Adresse à Fréderic Bazille

bazille_frederic__la_toilette_1869-70_oil_on_canvas_musee_fabre_montpelierMr Bazille, je vous retrouve avec grand plaisir, vous le jeune homme au regard porté au loin.
Je découvre que, contre l’avis de votre entourage, vous vous engageâtes et en mourûtes. Idiot que vous êtes, vous qu’on dit plutôt pacifiste,  soucieux de partager avec vos amis repas, ateliers, promenades, logement même, quelle pulsion vous agita ?
Les commentaires de l’exposition qui vous est consacrée laissent entendre que vous traversiez peut-être une période de questionnement sur vous-même, voire de déprime, laissent entendre que vous étiez peut-être d’humeur suicidaire.

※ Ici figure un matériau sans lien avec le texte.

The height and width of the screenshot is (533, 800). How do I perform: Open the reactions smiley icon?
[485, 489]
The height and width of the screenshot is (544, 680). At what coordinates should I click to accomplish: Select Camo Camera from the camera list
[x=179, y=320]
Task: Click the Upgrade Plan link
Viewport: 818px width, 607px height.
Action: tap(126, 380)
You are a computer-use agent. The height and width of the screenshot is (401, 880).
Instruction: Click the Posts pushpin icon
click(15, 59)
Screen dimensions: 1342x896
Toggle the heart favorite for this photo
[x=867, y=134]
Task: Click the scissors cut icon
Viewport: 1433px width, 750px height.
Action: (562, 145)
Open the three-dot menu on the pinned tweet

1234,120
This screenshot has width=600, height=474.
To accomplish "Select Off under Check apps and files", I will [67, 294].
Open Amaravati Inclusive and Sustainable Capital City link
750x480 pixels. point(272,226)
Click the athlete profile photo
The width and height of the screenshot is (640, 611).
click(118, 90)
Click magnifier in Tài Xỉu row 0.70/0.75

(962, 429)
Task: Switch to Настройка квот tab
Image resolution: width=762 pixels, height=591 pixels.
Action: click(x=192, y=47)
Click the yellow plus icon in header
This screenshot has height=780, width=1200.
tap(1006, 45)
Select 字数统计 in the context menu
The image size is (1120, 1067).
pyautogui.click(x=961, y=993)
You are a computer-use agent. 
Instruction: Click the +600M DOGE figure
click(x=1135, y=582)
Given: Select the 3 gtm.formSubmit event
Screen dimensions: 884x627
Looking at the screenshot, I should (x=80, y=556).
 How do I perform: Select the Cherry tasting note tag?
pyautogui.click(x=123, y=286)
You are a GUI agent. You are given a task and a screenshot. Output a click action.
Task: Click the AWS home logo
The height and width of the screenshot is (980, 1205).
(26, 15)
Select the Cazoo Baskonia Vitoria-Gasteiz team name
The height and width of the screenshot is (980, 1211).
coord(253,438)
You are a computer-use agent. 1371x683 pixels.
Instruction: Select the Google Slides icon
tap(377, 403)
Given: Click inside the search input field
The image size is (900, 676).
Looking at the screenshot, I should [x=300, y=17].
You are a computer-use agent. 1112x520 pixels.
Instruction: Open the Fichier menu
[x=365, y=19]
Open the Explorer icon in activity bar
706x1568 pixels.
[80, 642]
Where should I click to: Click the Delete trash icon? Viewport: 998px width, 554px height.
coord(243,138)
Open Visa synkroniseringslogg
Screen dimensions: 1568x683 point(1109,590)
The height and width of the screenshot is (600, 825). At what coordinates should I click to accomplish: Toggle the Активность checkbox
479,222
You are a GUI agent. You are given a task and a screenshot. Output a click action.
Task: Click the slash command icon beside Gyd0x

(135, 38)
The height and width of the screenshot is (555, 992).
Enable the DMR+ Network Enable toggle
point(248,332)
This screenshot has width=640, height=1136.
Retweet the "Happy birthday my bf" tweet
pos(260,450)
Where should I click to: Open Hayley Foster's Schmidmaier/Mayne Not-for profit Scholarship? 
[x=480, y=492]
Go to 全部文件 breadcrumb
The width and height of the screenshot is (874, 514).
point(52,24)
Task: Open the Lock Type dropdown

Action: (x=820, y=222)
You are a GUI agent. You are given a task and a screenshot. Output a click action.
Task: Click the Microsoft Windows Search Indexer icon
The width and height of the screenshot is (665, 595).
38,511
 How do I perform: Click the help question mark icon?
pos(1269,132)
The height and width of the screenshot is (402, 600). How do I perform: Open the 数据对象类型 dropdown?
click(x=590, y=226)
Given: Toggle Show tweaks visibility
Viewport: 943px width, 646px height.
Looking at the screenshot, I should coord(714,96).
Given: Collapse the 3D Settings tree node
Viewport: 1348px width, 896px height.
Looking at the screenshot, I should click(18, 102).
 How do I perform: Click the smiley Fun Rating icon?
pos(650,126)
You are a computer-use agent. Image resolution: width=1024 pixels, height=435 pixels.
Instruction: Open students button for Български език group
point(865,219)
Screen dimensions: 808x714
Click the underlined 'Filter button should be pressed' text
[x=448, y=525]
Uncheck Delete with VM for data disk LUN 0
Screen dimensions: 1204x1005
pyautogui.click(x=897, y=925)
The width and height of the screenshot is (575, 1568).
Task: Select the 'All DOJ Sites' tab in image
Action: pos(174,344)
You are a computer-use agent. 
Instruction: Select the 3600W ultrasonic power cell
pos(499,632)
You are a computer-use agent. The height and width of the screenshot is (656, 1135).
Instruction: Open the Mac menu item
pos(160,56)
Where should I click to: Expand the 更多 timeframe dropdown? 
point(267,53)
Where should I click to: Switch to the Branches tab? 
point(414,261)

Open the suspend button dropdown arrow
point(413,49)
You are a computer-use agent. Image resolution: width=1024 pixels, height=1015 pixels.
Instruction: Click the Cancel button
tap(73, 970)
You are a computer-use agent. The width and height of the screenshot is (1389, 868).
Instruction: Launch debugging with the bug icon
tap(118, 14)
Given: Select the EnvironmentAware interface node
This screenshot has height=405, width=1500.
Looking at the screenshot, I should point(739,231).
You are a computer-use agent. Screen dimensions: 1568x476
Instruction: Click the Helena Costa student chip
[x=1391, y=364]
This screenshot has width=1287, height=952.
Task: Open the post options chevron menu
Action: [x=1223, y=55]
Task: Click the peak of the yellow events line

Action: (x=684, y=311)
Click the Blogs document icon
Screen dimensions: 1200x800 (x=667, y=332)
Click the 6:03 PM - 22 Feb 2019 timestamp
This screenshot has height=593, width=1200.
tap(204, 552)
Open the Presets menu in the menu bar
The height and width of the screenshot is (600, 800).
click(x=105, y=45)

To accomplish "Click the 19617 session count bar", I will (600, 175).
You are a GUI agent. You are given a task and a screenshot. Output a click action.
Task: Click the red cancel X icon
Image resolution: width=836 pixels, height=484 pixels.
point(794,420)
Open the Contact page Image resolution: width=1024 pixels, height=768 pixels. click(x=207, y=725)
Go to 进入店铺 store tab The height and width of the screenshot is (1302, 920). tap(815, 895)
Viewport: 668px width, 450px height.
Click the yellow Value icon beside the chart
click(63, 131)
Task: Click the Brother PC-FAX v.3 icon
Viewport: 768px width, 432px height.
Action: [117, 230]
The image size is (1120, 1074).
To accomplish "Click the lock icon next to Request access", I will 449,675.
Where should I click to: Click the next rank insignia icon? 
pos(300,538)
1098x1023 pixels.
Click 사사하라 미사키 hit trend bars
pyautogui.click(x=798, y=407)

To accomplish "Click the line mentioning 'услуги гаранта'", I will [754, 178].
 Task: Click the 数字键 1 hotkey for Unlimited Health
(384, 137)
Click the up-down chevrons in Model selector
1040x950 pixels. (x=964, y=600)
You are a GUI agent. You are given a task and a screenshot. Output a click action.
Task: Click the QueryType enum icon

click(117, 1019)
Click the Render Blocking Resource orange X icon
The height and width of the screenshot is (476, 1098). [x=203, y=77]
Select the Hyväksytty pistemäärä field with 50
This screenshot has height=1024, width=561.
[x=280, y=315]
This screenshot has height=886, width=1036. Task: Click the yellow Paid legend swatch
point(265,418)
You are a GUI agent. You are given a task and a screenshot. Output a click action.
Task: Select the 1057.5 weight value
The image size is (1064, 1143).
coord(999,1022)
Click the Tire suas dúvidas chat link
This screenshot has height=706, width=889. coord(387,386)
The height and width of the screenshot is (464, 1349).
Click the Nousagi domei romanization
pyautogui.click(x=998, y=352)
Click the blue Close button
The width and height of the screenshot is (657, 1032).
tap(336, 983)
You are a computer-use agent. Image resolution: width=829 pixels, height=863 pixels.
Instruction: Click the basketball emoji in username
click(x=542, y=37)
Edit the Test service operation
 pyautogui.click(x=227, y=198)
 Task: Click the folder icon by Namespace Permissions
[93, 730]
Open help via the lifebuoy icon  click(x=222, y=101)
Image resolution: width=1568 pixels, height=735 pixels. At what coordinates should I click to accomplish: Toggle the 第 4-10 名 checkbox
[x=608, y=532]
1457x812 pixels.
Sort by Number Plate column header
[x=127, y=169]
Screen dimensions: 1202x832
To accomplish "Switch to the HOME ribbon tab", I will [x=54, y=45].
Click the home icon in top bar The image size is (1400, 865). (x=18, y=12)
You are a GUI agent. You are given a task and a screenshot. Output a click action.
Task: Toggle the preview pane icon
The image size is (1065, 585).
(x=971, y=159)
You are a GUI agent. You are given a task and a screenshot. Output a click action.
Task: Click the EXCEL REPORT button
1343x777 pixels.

Je saisis l’occasion d’avancer par cette porte entrouverte sur votre intimité pour vous faire part de mes interrogations sur votre vie affective ; vous chérissiez père et mère à en croire les lettres que vous échangiez, leur fréquence, leur ton ; ils vous chérissaient également puisque vous réussites à les convaincre de vous autoriser à abandonner vos études de médecine pour ne faire que peindre, sans qu’ils vous coupassent pour autant la pension mensuelle qu’ils vous servaient ;  ils y faisaient même des rallonges quand vous les sollicitiez en fils aimant et respectueux.
De votre frère Marc, on sait peu de chose, vous le faites figurer, dans  La réunion de famille, debout au bord de la terrasse derrière sa femme assise: elle n’a pas l’air commode, sa femme ; lui semble mélancolique ; tous les personnages de ce tableau ont des visages tristes, comme des masques ; Marc, mais il est loin, difficile d’en décider, est celui qui semble le plus vivant, sensible au moment, j’ai envie de dire qu’il vous regarde d’un air vaguement amusé. Il était plus jeune que vous, marié donc, pas vous !
Quand je vois vos tableaux représentant des hommes, jeunes, musclés, portant des maillots  de bain qui ne cachent pas leur virilité,  dans des postures lascives, j’irai jusqu’à dire que le jeune homme de gauche adossé à un arbre de votre Scène d’été nous aguiche, donc vous, avant nous. J’imagine un désir masculin pas avouable sur la place publique dans cette ville de province de Montpellier sous le second Empire, nulle part ailleurs en France non plus, toléré peut-être dans des lieux pour ça à Paris.
Vous peignez beaucoup vos amis peintres, de façon, à mes yeux,  avantageuse pour leur sensualité.
Ce qui ne vous empêche pas de peindre admirablement les femmes, vêtues ou prêtes à l’être.
La robe rose montre, de dos, une jeune fille rêvant à l’ombre d’un grand pin parasol sur la terrasse de la propriété familiale à côté de Montpellier. Elle est seule, elle laisse son corps s’alanguir un peu, elle a plaisir à ce moment de pause à l’écart de la bienséance exigée lors des moments partagés, rien de la raideur qui semble figer chacun, sauf Marc, dans La réunion de famille.
Je vous dois un aveu : le tableau de vous que je préfère, depuis la première fois que je l’ai vu, il y a une bonne vingtaine d’années, préférence confirmée ce huit octobre lors de ma visite de l’exposition qui vous honore au Musée Fabre, c’est La toilette.
Pour le dire tout net, c’est l’un de mes tableaux préférés.
J’aime cette scène intime – pas de fenêtre, on est dans un lieu clos invisible de l’extérieur-, cette femme au corps alangui par le bain chaud rêve de ce qu’elle va vivre ou qu’elle aimerait qu’il advienne, la sensualité est aussi bien dans son corps que dans les tapis et rideaux, dans la fourrure sur laquelle elle est assise.